Biology to Environment Links

The basic biological community established under the prevailing environmental conditions has the capacity to modify the sedimentary regime (biomodification). There are several categories of biomodification:

  • by organisms with an ability to stabilise the sediment, (biostabilisation) as shown on intertidal mud and sand flats, for example, by spionid tube beds (e.g. Prionospio elegans, by affecting boundary conditions), microphytobenthic mats (by mucopolysaccharide production), and eelgrass meadows (by sediment binding with rhizome production and by disturbing the sediment-water interface turbulence);
  • by organism behaviour leading to biodestabilisation, which in turn may lead to increased erosion (bioerosion); this may result from excessive reworking (bioturbation) by mobile infaunal organisms (e.g. Macoma balthica) on mudflats;
  • by feeding behaviour increasing the supply of sediment from the water column to the seabed through the production of faeces and pseudofaeces (biosedimentation), for example by suspension feeders such as mussels (Mytilus edulis) on mudflats and cockles (Cerastoderma edule) on sandflats.

Each of these processes modifies the sedimentary regime with the potential of increasing its heterogeneity and thus the number of niches available for colonisation. For example, extensive reworking increases the depth of surface-phenomena such as oxygenated sediments as well as increasing rugosity (surface roughness). Surface roughness disrupts the sediment-water boundary conditions and the ability for organisms to settle although it may also increase erosion.

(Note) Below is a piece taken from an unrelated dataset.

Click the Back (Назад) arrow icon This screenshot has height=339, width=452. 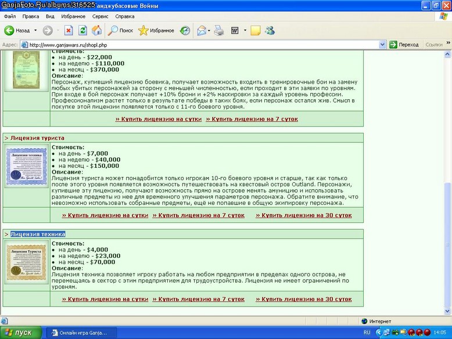[9, 30]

Heterotrophic marine organisms are predominantly deposit or suspension feeders. Deposit feeders may feed at the surface or at depth within the sediment, resulting in the production of faecal pellets and the movement of organic material from deeper within the sediment to the surface. The vertical and lateral movement of mobile deposit feeders causes the mixing and transport of particles, interstitial water and dissolved gases (Rhoads, 1974). In muddier areas the production of faecal pellets by deposit feeders are of a size which may be ingested or otherwise manipulated by other benthic invertebrates hence increasing sediment reworking. As a consequence, the degree of bioturbation tends to be greater in fine muds dominated by deposit-feeders than in coarse grained substrata (Rhoads, 1974).

The factors most highly correlated with bioturbation are feeding method and location in relation to the sediment-water interface, organism size and degree of mobility, population density, burrowing depth and the density and spacing between animal tubes (Rhoads, 1982). Many of these processes are population size and temperature dependent. In addition, Reichelt (1991) identified three main processes leading to bioturbation: feeding activity, burrow or tube construction and migration within the sediment column due to tidal and diurnal cycles. For example, sedentary deposit-feeding polychaetes often form dense tube aggregations which have a stabilising effect on the sediments. Suspension feeders actively or passively entrap suspended seston which is later deposited at the sediment surface in the form of faecal pellets or un-pelleted pseudofaeces. The upper size limit of particles ingested by suspension feeders is generally smaller than that of deposit feeders (JØrgensen, 1966 in Rhoads, 1974).

Faecal pellets have higher deposition rates than their constituent particles and therefore settle out near the site of production. Deposit feeders may have a more quantitatively significant role in pelletization of the sea floor than suspension feeders or zooplankton (Rhoads, 1974). However, the production of non-pelleted pseudofaeces also contributes to the rate of sedimentation in many mudflat areas.